We did these too. From scratch! I almost blogged about it. Your's look really scrumptious!
We did waffles for a while until Kara noticed a correlation between daddy's waffles and sick tummies. Today we had French toast and it was a hit.
yummy! My mouth is watering for some aebleskivers!
We totally make those too, except my roomie in college was the one who introduced me to them. they make great cream puffs too!
I have never heard of these, but they look delicious!

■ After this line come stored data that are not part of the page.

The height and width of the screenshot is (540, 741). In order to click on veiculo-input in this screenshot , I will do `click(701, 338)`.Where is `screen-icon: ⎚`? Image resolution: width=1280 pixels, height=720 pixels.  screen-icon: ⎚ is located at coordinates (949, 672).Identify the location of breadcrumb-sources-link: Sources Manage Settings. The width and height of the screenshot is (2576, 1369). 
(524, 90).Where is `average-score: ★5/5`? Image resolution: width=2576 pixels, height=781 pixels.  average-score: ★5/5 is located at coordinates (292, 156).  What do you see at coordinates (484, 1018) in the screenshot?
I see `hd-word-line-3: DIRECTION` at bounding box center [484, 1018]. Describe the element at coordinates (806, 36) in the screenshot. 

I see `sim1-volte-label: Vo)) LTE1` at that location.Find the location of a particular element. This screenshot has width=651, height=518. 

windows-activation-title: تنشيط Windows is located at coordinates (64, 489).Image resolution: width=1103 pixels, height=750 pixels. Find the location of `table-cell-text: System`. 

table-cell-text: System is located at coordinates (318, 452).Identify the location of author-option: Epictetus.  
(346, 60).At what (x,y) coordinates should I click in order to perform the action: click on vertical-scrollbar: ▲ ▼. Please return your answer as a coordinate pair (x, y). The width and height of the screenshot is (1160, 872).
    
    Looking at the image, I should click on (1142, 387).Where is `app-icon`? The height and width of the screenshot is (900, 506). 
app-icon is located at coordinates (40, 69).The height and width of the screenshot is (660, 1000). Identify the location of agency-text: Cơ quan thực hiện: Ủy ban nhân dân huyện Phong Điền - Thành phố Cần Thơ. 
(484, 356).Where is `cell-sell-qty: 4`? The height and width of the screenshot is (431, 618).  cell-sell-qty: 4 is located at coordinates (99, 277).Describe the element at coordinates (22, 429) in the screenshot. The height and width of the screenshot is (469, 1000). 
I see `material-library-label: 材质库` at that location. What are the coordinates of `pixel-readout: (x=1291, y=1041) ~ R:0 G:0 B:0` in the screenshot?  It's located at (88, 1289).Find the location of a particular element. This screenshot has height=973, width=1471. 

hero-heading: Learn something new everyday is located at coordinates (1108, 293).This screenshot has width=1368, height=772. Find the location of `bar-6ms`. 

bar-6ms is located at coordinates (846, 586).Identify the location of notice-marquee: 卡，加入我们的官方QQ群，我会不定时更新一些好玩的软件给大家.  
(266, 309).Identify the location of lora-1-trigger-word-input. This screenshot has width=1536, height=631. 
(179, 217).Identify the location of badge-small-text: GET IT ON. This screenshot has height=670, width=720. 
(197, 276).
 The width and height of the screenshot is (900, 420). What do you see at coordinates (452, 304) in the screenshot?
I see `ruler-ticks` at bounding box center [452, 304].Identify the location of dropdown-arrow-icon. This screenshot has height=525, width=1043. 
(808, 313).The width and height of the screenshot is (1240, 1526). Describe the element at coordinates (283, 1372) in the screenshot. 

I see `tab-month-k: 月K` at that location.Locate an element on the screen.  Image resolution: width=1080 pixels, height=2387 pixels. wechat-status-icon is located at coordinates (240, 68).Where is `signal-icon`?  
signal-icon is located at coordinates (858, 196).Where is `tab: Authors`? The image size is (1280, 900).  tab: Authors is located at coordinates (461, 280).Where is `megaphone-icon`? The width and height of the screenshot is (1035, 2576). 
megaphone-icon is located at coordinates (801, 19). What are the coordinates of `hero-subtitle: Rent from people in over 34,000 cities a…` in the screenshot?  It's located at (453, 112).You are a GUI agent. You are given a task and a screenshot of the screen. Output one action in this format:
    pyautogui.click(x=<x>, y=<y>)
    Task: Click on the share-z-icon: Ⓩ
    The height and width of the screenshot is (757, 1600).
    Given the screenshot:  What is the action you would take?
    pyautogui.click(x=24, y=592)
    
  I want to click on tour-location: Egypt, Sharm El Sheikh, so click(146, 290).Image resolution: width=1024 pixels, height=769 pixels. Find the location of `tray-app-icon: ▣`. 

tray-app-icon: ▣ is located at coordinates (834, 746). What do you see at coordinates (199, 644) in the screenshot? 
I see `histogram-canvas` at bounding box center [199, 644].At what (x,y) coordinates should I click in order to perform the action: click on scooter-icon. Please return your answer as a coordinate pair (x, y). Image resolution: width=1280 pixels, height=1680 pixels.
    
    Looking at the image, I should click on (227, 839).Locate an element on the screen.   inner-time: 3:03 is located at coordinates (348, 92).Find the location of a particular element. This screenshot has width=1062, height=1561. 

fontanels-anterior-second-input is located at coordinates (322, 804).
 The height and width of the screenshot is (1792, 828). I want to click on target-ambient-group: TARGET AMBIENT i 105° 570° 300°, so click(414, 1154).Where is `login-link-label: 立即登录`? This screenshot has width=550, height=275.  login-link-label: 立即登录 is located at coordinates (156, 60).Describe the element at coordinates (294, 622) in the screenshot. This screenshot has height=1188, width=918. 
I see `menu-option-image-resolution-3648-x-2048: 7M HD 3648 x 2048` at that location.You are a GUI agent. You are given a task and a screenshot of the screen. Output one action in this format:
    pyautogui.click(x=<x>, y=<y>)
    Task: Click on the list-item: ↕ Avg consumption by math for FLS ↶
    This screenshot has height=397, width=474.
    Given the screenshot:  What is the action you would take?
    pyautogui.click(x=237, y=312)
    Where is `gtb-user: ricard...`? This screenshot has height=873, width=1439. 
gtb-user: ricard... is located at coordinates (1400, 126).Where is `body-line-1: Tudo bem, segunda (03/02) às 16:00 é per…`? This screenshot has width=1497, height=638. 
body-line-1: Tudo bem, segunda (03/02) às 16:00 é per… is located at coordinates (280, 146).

Hey, thanks for the link to my blog (MormonHusbands.blogspot.com)! I am glad that you enjoy it. I am able to track the referring URL's to my site and thought I'd check yours out as well.
How long did it take for your family to snap that professional, perfect beach photo? Two hours? Two months? If we tried the family beach portrait, my son would be in the ocean and my daughter burying herself in the sand before the camera could get set up.
-NMH
Dear NMH,
Not that I expect you to check back for an answer, but I'll leave one anyway...
I knew we would have about 17 minutes before my youngest would be head-to-toe in sand, so we've moved quickly and I have an awesome photograher, my younger brother, Dan. He is speedy, patient, and good!